* **ASSIGNMENT**:
Nothing is needed except the lines below that run from the one with "Explorer taskbar window" through the one with "Task: Click the attach keyword on line 7", repeated exactly.

* **EXTRACTED RECORDS**:
-- Opening Marker --
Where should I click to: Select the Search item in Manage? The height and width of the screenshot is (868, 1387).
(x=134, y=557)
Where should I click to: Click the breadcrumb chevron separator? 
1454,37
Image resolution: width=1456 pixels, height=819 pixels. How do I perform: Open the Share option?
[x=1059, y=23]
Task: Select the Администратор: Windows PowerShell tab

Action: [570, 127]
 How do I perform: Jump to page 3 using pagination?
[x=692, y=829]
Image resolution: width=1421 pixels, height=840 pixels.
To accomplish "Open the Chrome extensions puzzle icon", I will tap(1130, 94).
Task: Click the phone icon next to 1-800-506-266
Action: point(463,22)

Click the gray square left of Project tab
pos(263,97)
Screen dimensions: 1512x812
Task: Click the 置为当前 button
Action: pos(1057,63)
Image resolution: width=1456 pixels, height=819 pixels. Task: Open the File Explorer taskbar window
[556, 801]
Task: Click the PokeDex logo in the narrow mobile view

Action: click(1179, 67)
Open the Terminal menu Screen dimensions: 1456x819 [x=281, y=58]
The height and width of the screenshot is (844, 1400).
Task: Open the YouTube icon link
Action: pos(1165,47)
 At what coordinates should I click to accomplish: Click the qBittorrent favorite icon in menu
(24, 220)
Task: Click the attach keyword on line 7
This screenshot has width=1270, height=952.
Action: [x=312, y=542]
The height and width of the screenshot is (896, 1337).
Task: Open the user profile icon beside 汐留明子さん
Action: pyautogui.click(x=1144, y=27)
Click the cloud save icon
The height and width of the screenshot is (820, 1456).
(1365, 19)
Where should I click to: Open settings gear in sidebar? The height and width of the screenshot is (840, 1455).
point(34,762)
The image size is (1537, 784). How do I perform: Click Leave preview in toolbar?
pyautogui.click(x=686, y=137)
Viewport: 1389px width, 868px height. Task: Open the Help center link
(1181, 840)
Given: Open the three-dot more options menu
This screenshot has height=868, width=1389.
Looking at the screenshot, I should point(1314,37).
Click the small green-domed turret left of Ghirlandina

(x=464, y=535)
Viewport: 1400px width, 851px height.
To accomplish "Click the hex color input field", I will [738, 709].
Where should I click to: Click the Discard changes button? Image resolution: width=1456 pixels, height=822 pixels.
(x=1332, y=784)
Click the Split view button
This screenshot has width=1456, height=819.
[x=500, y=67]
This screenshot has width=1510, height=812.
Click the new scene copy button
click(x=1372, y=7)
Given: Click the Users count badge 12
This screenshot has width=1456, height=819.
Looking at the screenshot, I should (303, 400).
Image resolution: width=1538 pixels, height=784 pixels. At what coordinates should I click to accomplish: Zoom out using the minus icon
-- Closing Marker --
* **TASK OUTPUT**:
Image resolution: width=1456 pixels, height=819 pixels. Task: Open the File Explorer taskbar window
[556, 801]
Task: Click the PokeDex logo in the narrow mobile view

Action: click(1179, 67)
Open the Terminal menu Screen dimensions: 1456x819 [x=281, y=58]
The height and width of the screenshot is (844, 1400).
Task: Open the YouTube icon link
Action: pos(1165,47)
 At what coordinates should I click to accomplish: Click the qBittorrent favorite icon in menu
(24, 220)
Task: Click the attach keyword on line 7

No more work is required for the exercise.